Counterfeit data, in both non-deceptive and deceptive forms is entering the global data supply chain at an alarming rate.   Monitoring for established data quality standards and protecting from emerging AI Security threats are critical for ensuring the optimal use of your Data Lake.

Zectonal offers 4 ways to prevent your Data Lake from becoming polluted resulting in more impactful AI driven outcomes.

In a previous blog Don’t Underestimate the Importance of Characterizing Your Data Supply Chain, we defined the 5 components the data supply chain while also making a comparison to an Industrial Age physical supply chain. We defined the 5 data supply chain components as:

Data -> Data Pipelines -> Data Lake -> Data Analytic Software -> AI-driven Insights

And compared them to the 5 Industrial Age components:

Raw Materials -> Fleet Transportation -> Factories -> Manufacturing Equipment -> Finished Goods

In this article, we describe how Zectonal’s software can benchmark the quality of data supply chains, and how you can maintain a more pristine, higher quality data lake as a result.  We focus first on monitoring the data from the point it originates, through its flow to the data lake via data pipelines.


A Good Place to Start – Monitor Before “E”

The optimal step in the data lifecycle for data observability monitoring is not always obvious. One of the most fundamental processes that occurs to data before it is ultimately ingested into a data lake is the Extract-Transform-Load (“ETL”) process.   ETL processes can be simple, or when used to combine, or fuse, multiple data sets together, can become more complex.

Monitoring your data for quality metrics or embedded threats before it is extracted and ultimately loaded into your data lake is imperative to maintaining a high-quality data repository.  If the data is combined with other data as part of the ETL process, quality defects and malicious payloads are incorporated further upstream into the data manufacturing process.  The more complicated the ETL process, the more difficult it becomes to detect and enforce quality standards.

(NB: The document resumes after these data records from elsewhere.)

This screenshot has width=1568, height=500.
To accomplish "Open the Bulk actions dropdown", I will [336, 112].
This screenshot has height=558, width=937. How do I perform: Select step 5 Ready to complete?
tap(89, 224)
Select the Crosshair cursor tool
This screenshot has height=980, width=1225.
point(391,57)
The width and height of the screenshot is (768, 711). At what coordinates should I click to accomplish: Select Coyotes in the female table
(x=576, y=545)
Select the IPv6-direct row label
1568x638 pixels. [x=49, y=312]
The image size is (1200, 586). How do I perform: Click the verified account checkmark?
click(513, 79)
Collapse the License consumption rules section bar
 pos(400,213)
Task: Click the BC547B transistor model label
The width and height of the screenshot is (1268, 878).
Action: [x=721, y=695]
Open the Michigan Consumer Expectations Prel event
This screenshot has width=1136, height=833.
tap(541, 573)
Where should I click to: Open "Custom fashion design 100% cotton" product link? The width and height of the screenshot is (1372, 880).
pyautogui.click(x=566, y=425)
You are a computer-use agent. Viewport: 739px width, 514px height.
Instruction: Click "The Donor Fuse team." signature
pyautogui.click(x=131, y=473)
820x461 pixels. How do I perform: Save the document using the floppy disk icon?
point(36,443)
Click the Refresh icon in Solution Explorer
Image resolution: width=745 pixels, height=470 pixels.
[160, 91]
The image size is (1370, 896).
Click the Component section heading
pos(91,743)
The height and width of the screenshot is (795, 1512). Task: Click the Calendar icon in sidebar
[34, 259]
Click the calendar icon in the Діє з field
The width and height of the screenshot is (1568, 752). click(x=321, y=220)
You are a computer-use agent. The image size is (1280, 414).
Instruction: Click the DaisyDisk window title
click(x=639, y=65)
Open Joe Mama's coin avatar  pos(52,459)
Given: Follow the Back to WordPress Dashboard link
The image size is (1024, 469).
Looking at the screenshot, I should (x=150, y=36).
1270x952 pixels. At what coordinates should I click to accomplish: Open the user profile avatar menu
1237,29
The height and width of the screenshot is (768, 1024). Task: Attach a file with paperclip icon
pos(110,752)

We have tested other types of tools that monitor data quality after ETL processes are executed, and in our opinion, its too late — your data lake is already contaminated. 

Catch Missing Data Before It Pollutes Your Data Lake

It is not uncommon for large datasets to have a portion of their data empty or missing. In one extreme case, Google is said to have one of the largest training data sets for a natural language model using trillions of features.  One would have to assume a portion of the features were empty.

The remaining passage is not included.